Minta maaf tidak perlu menunggu bulan Syawal. Tidak juga dengan kata-kata yang lebay, seperti pada text via Whatsapp yang kerap kita terima, seperti:
Ketika mulut tak mampu berucap..
Ketika telinga tak mampu mendengar..
Ketika tangan tak mampu berjabat..
Ketika kaki tak mampu melangkah..
dst dst
Begitu kita berbuat salah dan menyadari kesalahan kita, maka saat itulah kita harus minta maaf.
Lagian ajaran Rasulullah, ketika menyambut Idul Fitri dengan saling mendoakan, ‘Taqabbalallahu minna, wa minkum!’ Semoga Allah menerima (puasa) kita. Ada juga yang lebih lengkap, ‘Taqabbalallahu minna wa minkum, shiyamana wa shiyamakum, kullu ‘amin wa antum bikhair yang memiliki arti “semoga Allah menerima (puasa) kita dan setiap tahun semoga kita senantiasa dalam kebaikan.”
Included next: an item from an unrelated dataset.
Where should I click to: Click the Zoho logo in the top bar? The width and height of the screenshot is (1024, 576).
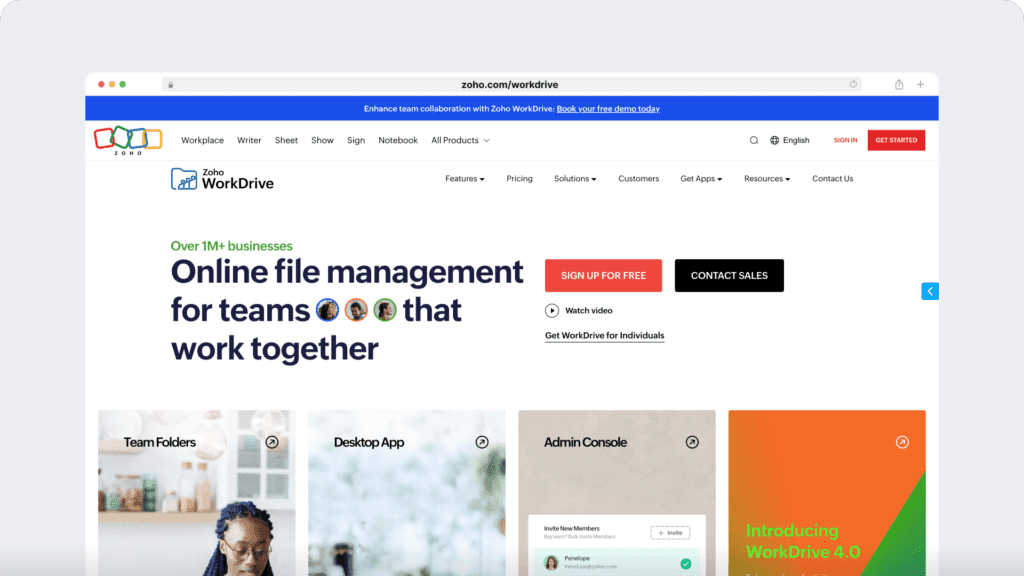coord(127,139)
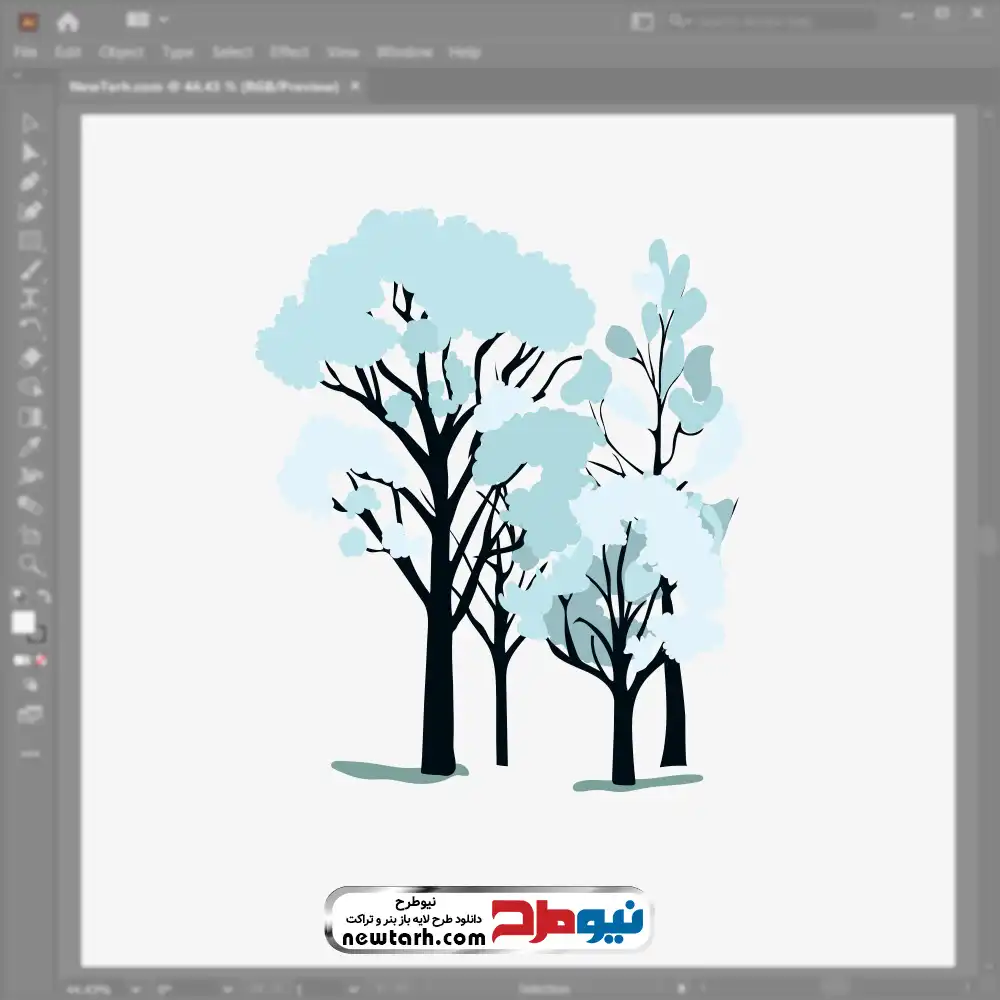Go to the Home screen icon

[67, 20]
Sebuah riwayat mengisahkan sahabat Nabi Muhammad Saw. saling mengucapkan taqabbalallahu minna wa minkum dan jawabannya saat berjumpa pada momen Idul Fitri.
فعن جُبَيْرِ بْنِ نُفَيْرٍ قَالَ : كَانَ أَصْحَابُ رَسُولِ اللَّهِ صَلَّى اللَّهُ عَلَيْهِ وَسَلَّمَ إِذَا اِلْتَقَوْا يَوْمَ الْعِيدِ يَقُولُ بَعْضُهُمْ لِبَعْضٍ : تَقَبَّلَ اللَّهُ مِنَّا وَمِنْك . قال الحافظ : إسناده حسن .
Artinya: “Dari Jubair bin Nufair, ia berkata bahwa jika para sahabat Rasulullah Saw. berjumpa dengan hari ‘ied (Idul Fitri atau Idul Adha), satu sama lain saling mengucapkan, taqobbalallahu minna wa minkum.”
Saya kemudian mengirim text ke teman yang ada di kantor yang sedang mengadakan acara salam-salaman tersebut.
“Wah Bro, lagi acara syawalan ya? Salam-salaman dong”.
“No way…,” balasnya.
“Laaah kenapa?” Saya pura pura nanya, karena saya tahu kawan saya ini tertindas oleh ulah kepala kantornya tersebut. Banyak hal yang dideritanya akibat ulah pimpinannya ini.
Lalu dia menjawab, “Mereka yang salah, kenapa saya yang minta maaf. Salaman kepalsuan!”